(WHAT IS NEEDED): After locating the line with "You are a computer-use agent." in the entries below, output it and each following line up to and including the line with "Click the arrow icon in cite-a-chapter row", exactly and without pictures.

(DATASET CONTENT):
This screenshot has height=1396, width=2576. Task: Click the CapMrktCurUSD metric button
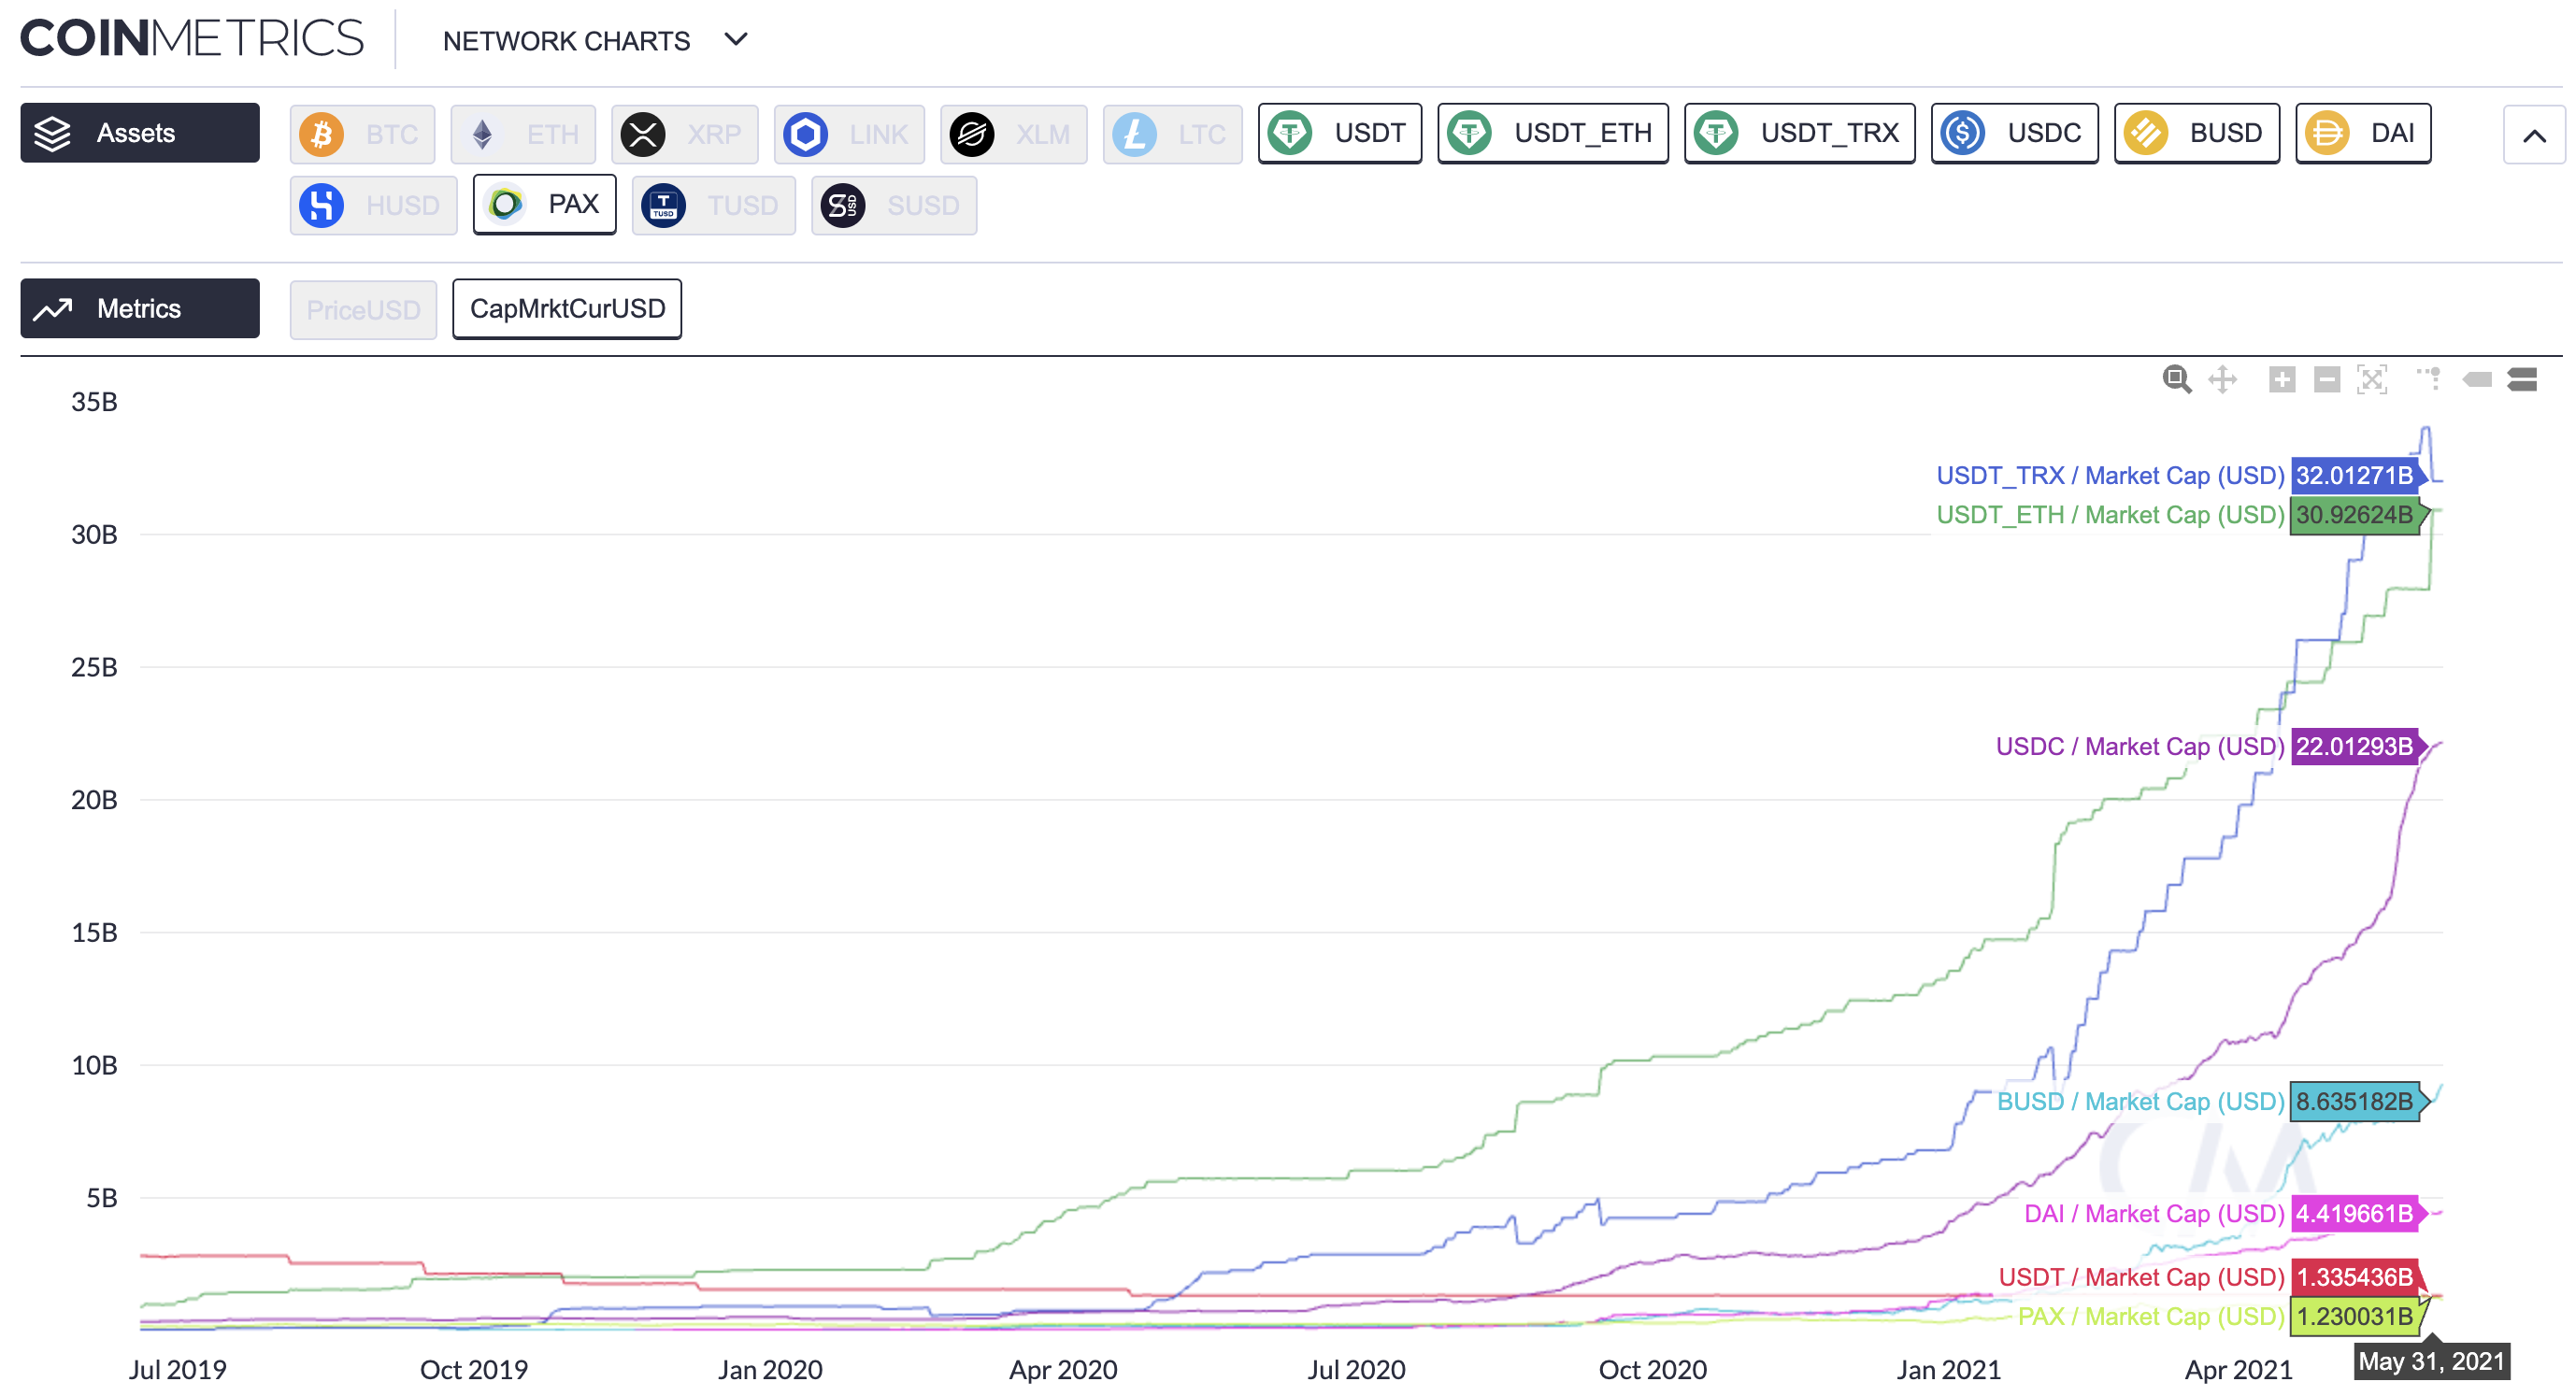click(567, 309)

---

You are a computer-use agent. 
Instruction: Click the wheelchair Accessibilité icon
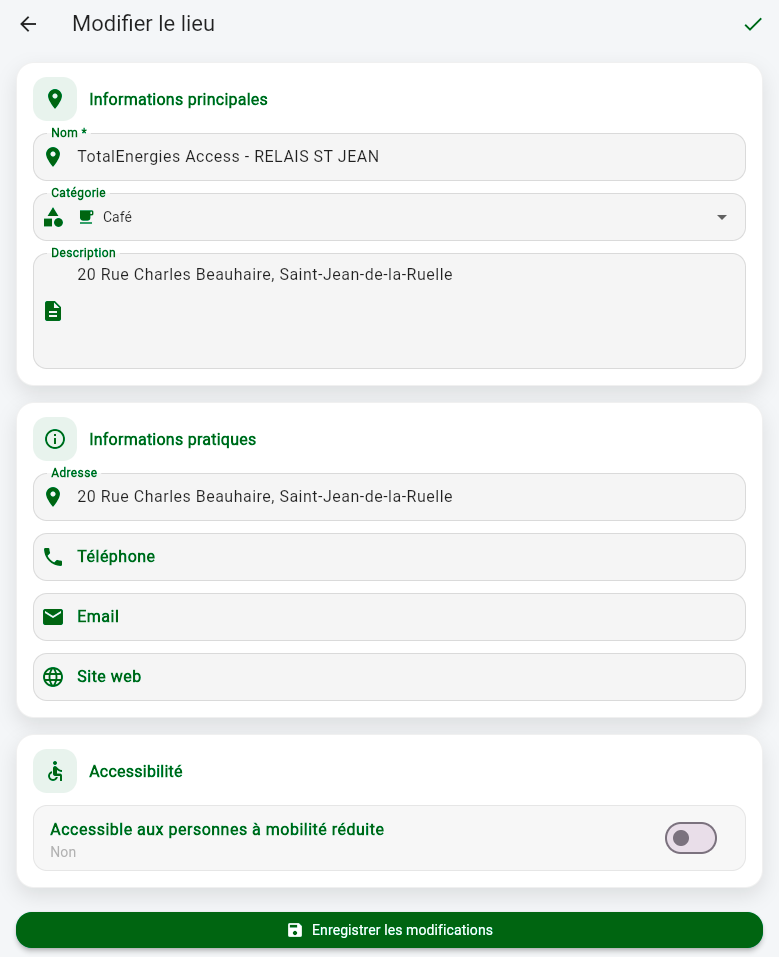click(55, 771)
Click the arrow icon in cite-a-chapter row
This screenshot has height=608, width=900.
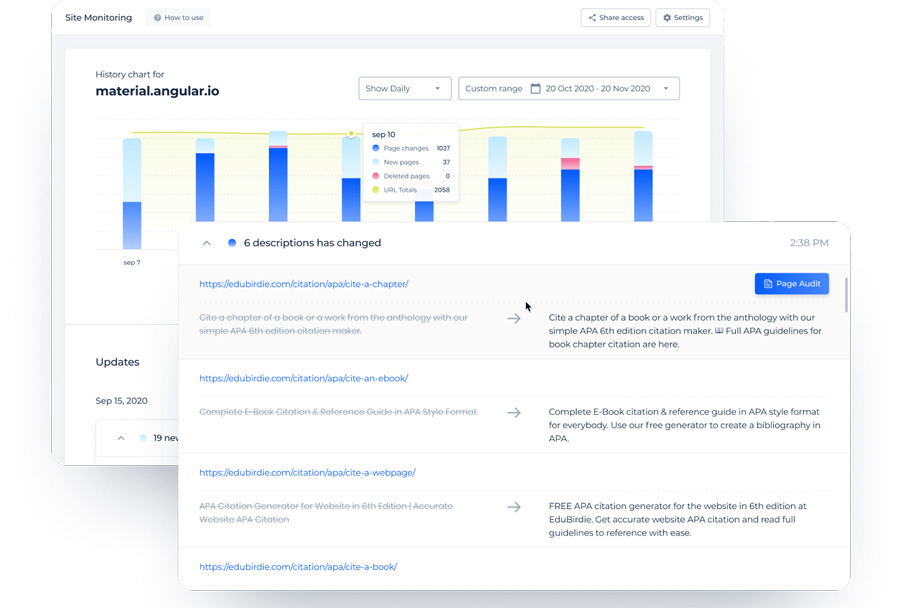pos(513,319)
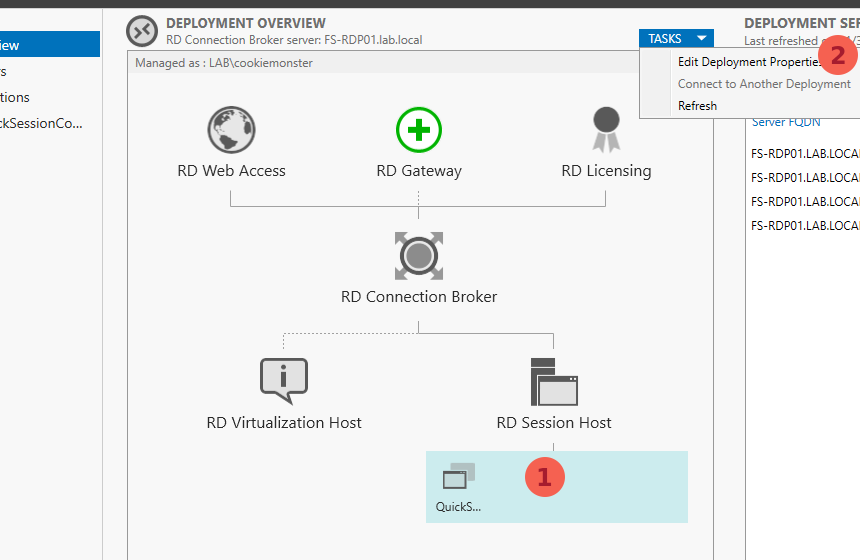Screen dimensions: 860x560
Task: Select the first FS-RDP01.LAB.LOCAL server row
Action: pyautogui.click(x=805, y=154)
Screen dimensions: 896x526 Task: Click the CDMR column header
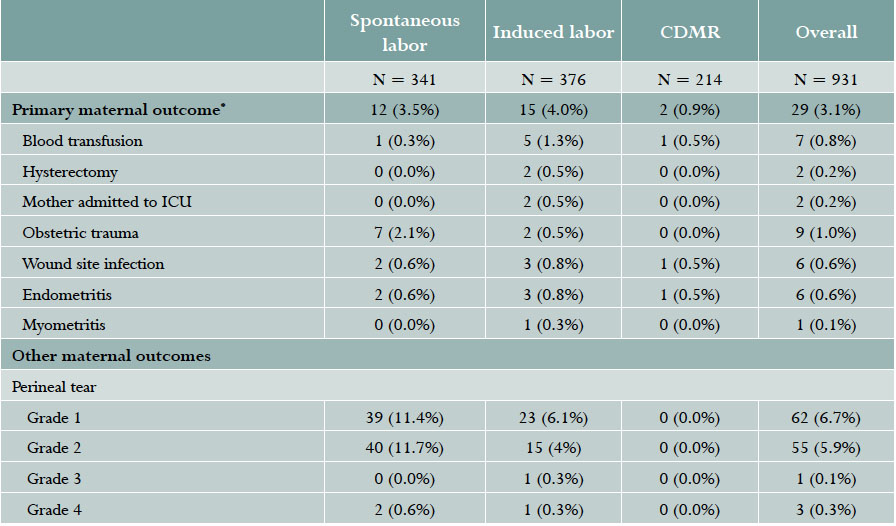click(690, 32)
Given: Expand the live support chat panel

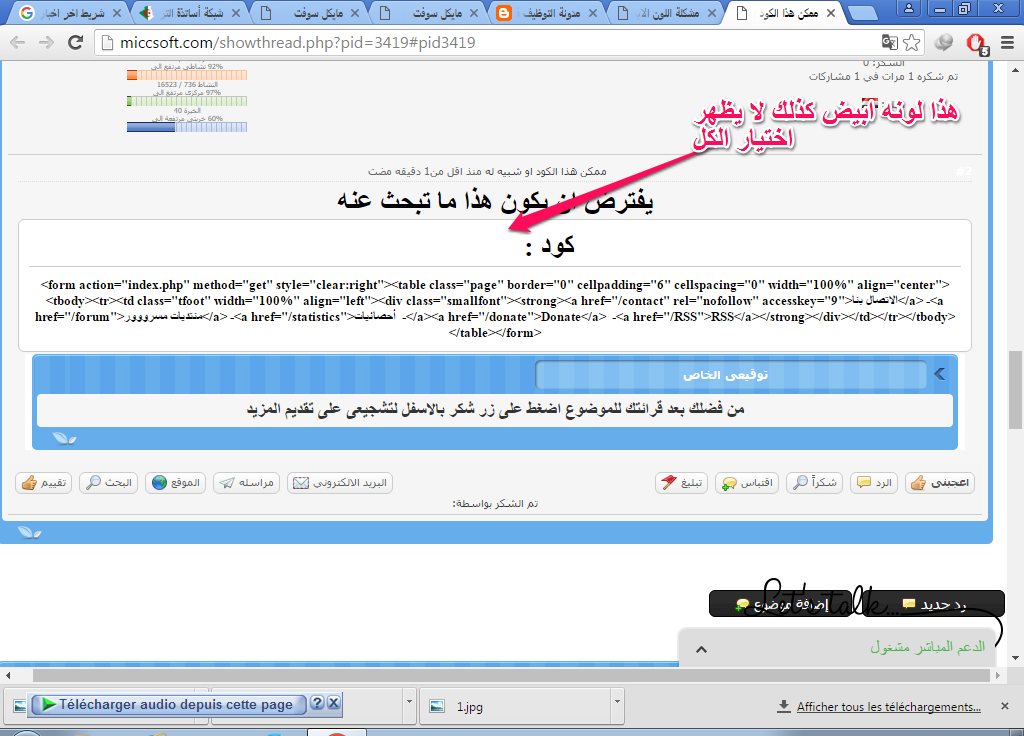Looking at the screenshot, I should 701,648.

(EXPECTED ANSWER):
You are a computer-use agent. 
Instruction: Click the wheelchair Accessibilité icon
click(55, 771)
Click the arrow icon in cite-a-chapter row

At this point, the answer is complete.